At xAI, we are building AI systems that push the frontier of human knowledge and scientific discovery. High-quality data is fundamental to every stage of that mission. Our Data team is responsible for ensuring that the models are trained on the right data, in the right form, at the right quality, across every phase of the training lifecycle. This includes partnering closely with acquisition teams to identify where valuable data can be sourced, determining what data is needed to improve model performance, and building the production pipelines and systems that transform raw inputs into high-quality training data at scale.
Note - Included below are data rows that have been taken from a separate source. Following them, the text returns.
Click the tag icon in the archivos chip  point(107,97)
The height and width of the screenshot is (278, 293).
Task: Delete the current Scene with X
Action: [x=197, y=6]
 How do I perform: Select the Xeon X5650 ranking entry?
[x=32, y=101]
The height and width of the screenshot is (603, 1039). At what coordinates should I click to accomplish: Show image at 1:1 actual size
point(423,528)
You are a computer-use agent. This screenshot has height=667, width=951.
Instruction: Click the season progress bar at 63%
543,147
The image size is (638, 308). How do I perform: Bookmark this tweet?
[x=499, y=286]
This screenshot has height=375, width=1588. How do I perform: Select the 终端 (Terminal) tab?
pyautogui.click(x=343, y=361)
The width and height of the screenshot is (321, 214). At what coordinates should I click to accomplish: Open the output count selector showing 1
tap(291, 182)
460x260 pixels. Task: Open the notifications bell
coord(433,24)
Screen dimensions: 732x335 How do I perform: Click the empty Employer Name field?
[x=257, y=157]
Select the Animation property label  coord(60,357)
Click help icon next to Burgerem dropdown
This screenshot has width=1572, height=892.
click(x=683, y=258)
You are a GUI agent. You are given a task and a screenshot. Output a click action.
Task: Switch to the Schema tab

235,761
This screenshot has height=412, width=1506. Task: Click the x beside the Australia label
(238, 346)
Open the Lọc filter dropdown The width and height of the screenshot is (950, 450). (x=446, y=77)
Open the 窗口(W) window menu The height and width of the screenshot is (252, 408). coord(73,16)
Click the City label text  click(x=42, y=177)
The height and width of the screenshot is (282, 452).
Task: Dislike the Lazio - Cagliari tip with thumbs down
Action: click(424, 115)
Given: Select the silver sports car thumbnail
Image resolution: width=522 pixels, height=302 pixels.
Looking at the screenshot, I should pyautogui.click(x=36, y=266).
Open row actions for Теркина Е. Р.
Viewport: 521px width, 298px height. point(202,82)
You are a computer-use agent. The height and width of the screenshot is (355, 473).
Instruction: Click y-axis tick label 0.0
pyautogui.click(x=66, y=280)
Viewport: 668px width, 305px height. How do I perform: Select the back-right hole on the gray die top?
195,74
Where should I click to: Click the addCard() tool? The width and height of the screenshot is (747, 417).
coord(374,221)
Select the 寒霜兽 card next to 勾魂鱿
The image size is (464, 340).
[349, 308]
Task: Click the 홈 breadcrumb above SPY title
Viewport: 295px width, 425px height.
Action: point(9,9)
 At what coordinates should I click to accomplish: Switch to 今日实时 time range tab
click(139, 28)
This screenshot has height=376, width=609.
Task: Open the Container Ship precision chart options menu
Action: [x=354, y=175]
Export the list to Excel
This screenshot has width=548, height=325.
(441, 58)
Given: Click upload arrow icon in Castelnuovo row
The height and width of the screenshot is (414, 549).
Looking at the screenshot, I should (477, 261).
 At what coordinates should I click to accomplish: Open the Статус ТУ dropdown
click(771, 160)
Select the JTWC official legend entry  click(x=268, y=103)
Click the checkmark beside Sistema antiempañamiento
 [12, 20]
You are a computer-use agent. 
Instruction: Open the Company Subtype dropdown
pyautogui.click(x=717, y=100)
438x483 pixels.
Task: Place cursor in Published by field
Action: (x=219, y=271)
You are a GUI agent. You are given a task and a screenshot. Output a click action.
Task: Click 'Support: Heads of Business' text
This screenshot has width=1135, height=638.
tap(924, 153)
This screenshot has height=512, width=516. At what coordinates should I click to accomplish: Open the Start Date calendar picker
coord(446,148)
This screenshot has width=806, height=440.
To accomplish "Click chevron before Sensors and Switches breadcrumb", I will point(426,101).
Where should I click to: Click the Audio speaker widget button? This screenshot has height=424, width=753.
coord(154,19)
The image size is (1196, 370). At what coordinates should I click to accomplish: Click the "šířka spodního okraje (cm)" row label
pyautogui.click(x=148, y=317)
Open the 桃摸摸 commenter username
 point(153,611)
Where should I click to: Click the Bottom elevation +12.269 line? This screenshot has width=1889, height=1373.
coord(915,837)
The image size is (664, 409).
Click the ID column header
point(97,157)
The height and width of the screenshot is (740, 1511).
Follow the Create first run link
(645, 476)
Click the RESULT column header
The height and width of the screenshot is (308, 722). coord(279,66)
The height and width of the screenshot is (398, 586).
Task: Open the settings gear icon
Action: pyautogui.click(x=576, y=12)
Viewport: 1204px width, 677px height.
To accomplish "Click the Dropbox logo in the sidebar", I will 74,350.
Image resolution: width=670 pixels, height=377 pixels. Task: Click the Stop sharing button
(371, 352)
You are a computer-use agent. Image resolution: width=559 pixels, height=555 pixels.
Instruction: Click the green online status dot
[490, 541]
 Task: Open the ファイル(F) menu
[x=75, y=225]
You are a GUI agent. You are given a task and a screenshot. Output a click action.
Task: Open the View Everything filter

We work at the intersection of data, infrastructure, and machine learning to ensure our models train effectively and reliably.

Responsibilities

Analyze the performance and impact of data used throughout the model training lifecycle

Investigate anomalous model behavior and rigorously identify the data issues that drive poor downstream performance

Design, build, and improve the data cleaning, transformation, and quality-control steps required to produce high-quality training data

Research, evaluate, and develop frontier methods for improving data quality and effectiveness in AI model development

Apply statistical techniques and empirical analysis to make informed, data-driven decisions about dataset quality and model outcomes

Partner across teams to identify where data needs exist and define the highest-impact opportunities for new data acquisition and improvement

Build and maintain production-grade data pipelines, tooling, and software systems that ingest, process, validate, and deliver data for training

Develop metrics, evaluation frameworks, and monitoring systems to assess how data quality influences model behavior at scale

Fuse data from multiple sources into reliable, usable datasets for research and production model training

Create shared datasets, tooling, and internal data products that enable other teams to analyze, debug, and improve model performance

Qualifications

Minimum

Bachelor’s degree in computer science, data science, physics, mathematics, or a STEM discipline

1+ years of data/software engineering experience (internship experience is applicable)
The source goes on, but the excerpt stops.